Wenn Anon & Co. mehr Aktionen gegen die schwarzen Schafe in unserer Gesellschaft bringt würde ich das begrüßen! 

Die Bilderberger sollten mal ins Visier genommen werden...


----------



## Bamboocha2510 (19. Juli 2011)

ach komm, das kann doch nicht das richtige sein...


----------



## zøtac (19. Juli 2011)

Anonymous und Lulzsec... lächerliche möchtegernweltverbesserer, kann man die nicht endlich wegsperren?


----------



## Adam West (19. Juli 2011)

zøtac schrieb:


> Anonymous und Lulzsec... lächerliche möchtegernweltverbesserer, kann man die nicht endlich wegsperren?


 
Wer ist denn, deiner Meinung nach, ein "echter" Weltverbesserer? Politiker?

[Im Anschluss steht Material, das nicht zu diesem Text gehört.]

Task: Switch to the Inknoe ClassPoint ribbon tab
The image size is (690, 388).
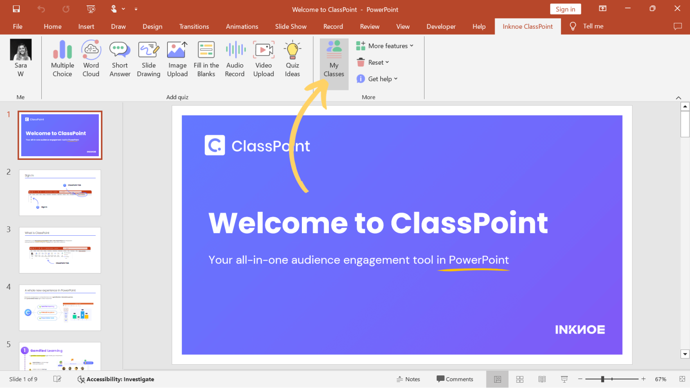Action: (x=527, y=26)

Umweltschützer? dein Arbeitgeber? 
Die hier machen wenigstens etwas, um dem ganzen schei** System entgegen zu treten!



nyso schrieb:


> Lieber "möchtegernweltverbesserer" als 80 Millionen  Frösche die nicht mitbekommen das das Wasser um sie immer heißer wird  bis sie platzen.
> 
> Gerade solche Aktionen begrüße ich ausdrücklich.  Interessant wäre ob die englische Staatsanwaltschaft die von Anon  gewonnenen Daten im Strafverfahren nutzen wird
> 
> Immerhin hat De. ja auch diese SteuerCDs gekauft und damit gearbeitet.


----------



## nyso (19. Juli 2011)

Lieber "möchtegernweltverbesserer" als 80 Millionen Frösche die nicht mitbekommen das das Wasser um sie immer heißer wird bis sie platzen.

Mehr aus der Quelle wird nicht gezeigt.